**Supplied data**
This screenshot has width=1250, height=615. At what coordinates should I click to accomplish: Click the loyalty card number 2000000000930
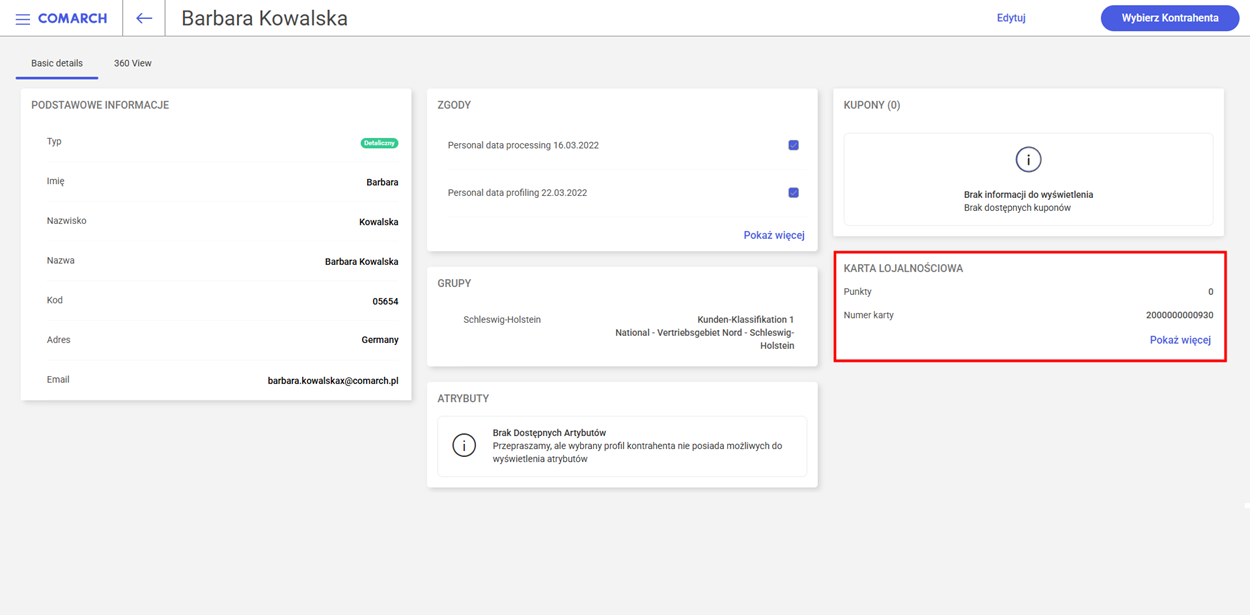click(x=1179, y=315)
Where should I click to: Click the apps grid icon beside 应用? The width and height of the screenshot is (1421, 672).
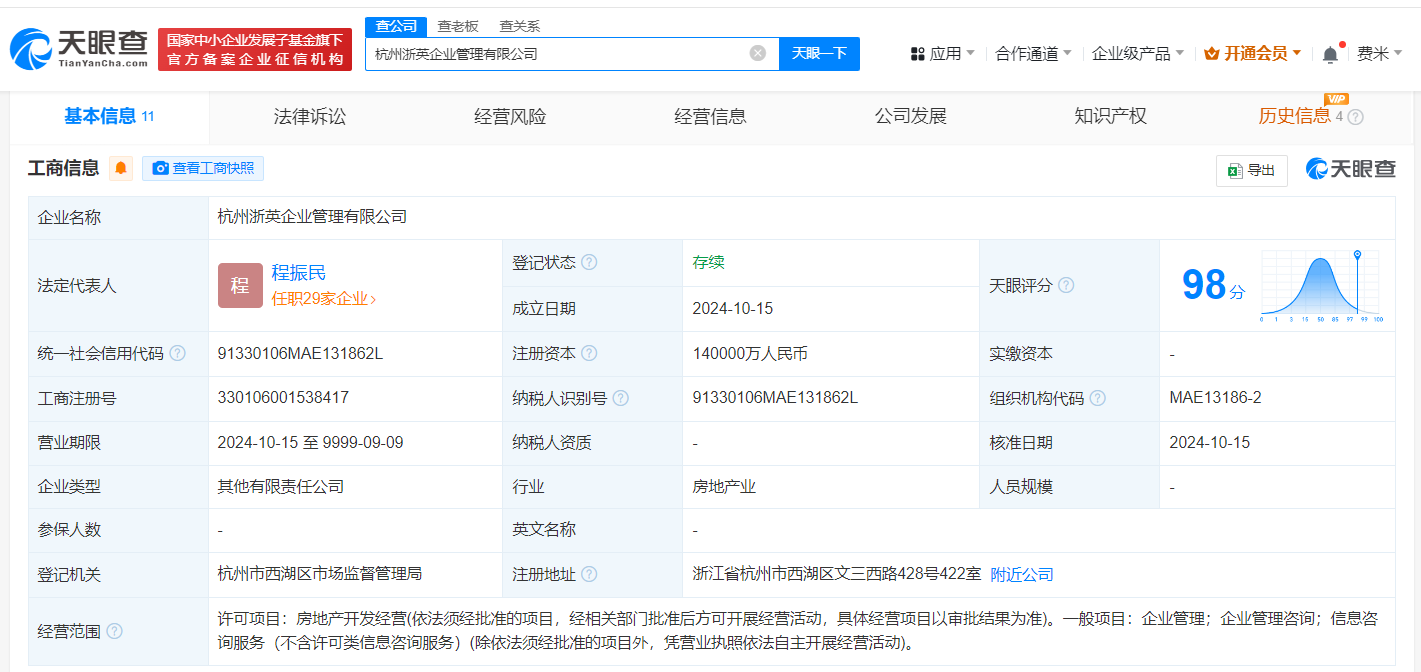(x=916, y=52)
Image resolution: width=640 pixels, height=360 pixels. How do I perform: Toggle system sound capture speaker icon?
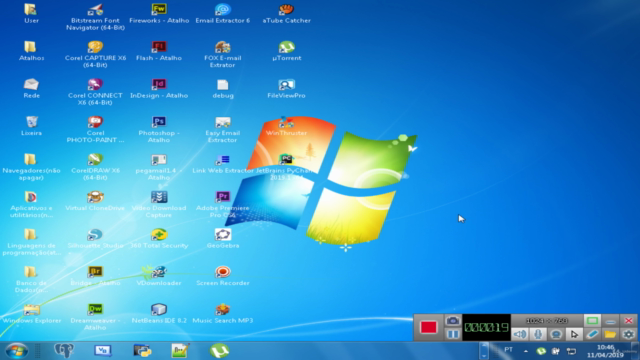pos(520,334)
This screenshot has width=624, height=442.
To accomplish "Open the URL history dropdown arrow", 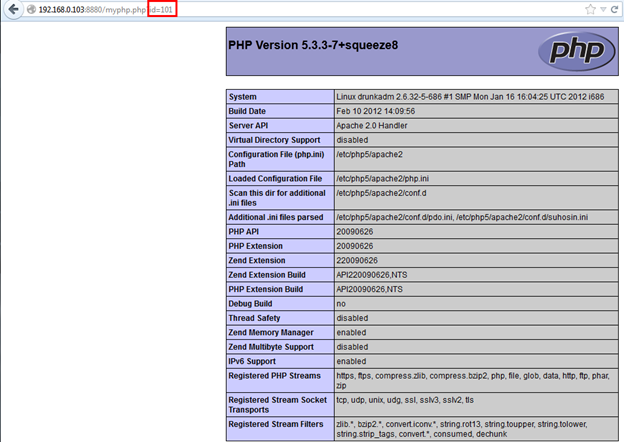I will (x=602, y=10).
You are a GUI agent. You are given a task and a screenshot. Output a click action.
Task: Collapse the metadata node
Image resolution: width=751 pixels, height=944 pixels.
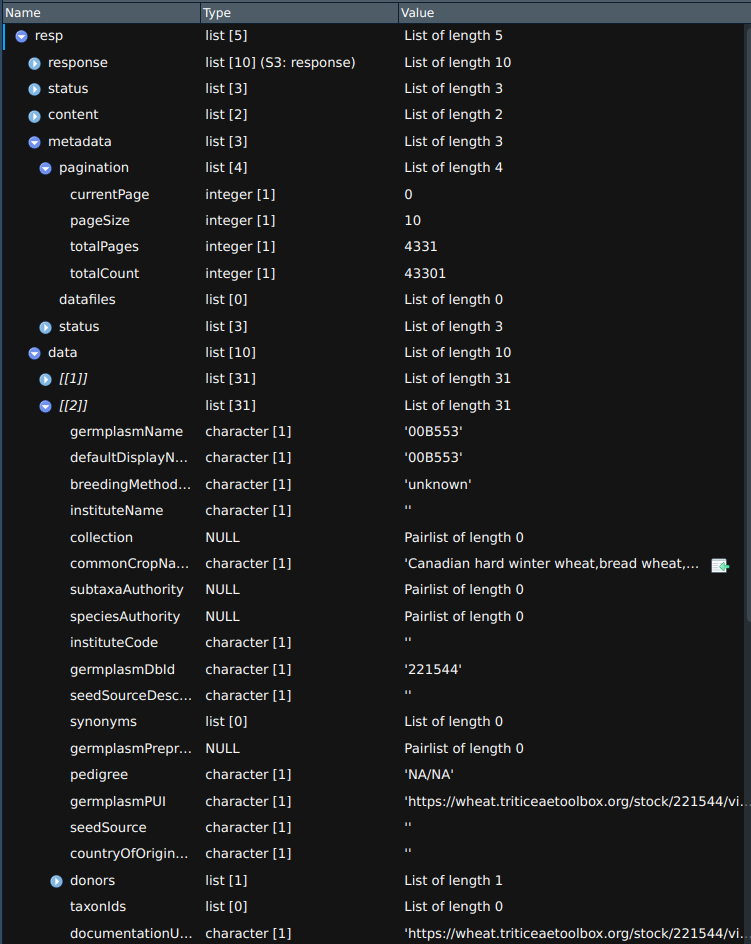(34, 142)
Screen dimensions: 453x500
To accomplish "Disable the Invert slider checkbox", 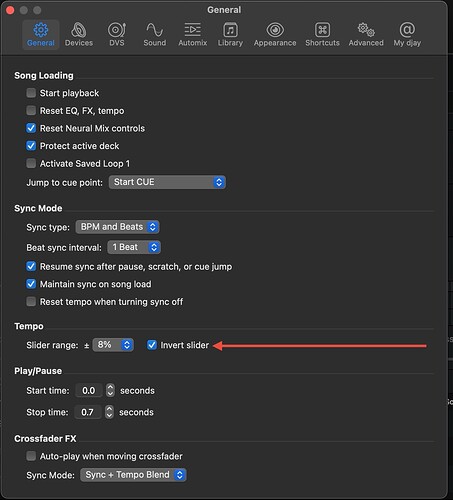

**Work to complete**
Lines from the one containing "Image resolution: width=751" through the end of the entries above, both included, are to be written out exactly; no pictures and no other lines.

**Solution**
Image resolution: width=751 pixels, height=944 pixels.
(34, 142)
Screen dimensions: 453x500
To accomplish "Disable the Invert slider checkbox", 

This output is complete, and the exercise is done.